As a Mexican American born and raised in the United States, I always wondered what the difference was between annual celebrations that took place on Cinco de Mayo versus September 16. Either way, one thing was for certain, there was going to be a party!
September 16, 2012, turned out to be a little different for me and members of S2C/Primal, during our 2.5 hour team ride in the outskirts of Murrieta, CA. The pace and hills are moderate in the La Cresta area, the weather was mild, yet for some reason I was experiencing a bad case of what I thought was heart burn. Having only had a bagel for breakfast, and none of my typical spicy food for dinner, I found it hard to believe that my “heart burn” could be so severe that I was would be having a hard time pedaling.
Minutes later I found myself on the side of the road, feet up on a large boulder, as I figured placing myself in a “shock” position would alleviate the pain which had now become more of a severe chest pain. Minutes later I felt better, got back on the bike, and like most of us would do, I chased until I caught the group again – lucky for me, they had stopped to tend to a fellow rider who had gotten stung by a bee!!
After a few jokes about me getting dropped, they noticed that my facial color was a little pale so one of my teammates decided to slow pedal back home with me (thanks Aaron). The hillsides of La Cresta make it difficult to make phone calls as cellular frequency is limited but I was finally able to call home and asked my wife to drive up the hills and find me, and that I would be pedaling towards her. However, and shortly after, I recognized that I was experiencing the symptoms related to having a heart attack: chest pain, severe chest pressure and a tingling sensation down my arms. Although I was refusing to believe I was having a heart attack those thoughts did cross my mind.
In a two hour span I went from being picked up on the side of the road by a good Samaritan, to being air lifted to Loma Linda Medical University Medical Center and two stents and a couple of days later, I was released to go home (thank you Loma Linda!). The doctors said I needed to “minimize stress, improve my eating habits (less chorizo and eggs), and ride my bicycle for health and fitness”.
Since that day, I have heard from and spoken to several accomplished and even national caliber cyclists in southern CA-many that I am sure you know.
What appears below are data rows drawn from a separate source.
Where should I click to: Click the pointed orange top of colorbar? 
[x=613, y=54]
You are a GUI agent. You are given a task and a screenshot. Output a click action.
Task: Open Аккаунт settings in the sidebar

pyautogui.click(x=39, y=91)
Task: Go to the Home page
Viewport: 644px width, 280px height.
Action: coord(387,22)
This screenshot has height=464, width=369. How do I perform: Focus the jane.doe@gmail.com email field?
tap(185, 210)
They too have had similar experiences, on a ride, with the same symptoms, with the same outcomes. But we are the lucky ones, I have also read about other cyclists, including professionals who unfortunately did not live to tell their story. A 100% blockage in my Left Anterior Descending (LAD) artery was the diagnosis (also known as the “widow maker”), and no they didn’t find a piece of carne asada clogging the artery, I actually am a pretty healthy eater and well within my weight range.
So…ride safe, eat well, enjoy life, do not stress about matters you cannot change and get your cholesterol levels checked regularly, especially if heart disease runs in your family.
A big thank you to SoCalCycling.com and Bayer. Months after my incident SoCalCycling.com introduced me to Bayer who was looking for a story and my commercial was born! Enjoy and please, take it easy on me at the races, I’m a heart attack victim! And regarding the Mexican Independence Day holiday, I did participate in the traditional “Grito” but it sounded more like “ay, ay, ay” and “hey guys, wait up for me!” Happy Father’s Day everyone!
By Ernie Sanchez – Ernie is a board member of Stage 2 Cyclery, the Tour de Murrieta which enters its 10th year anniversary and is also an owner of Stage 2 Cyclery bike shop in Murrieta.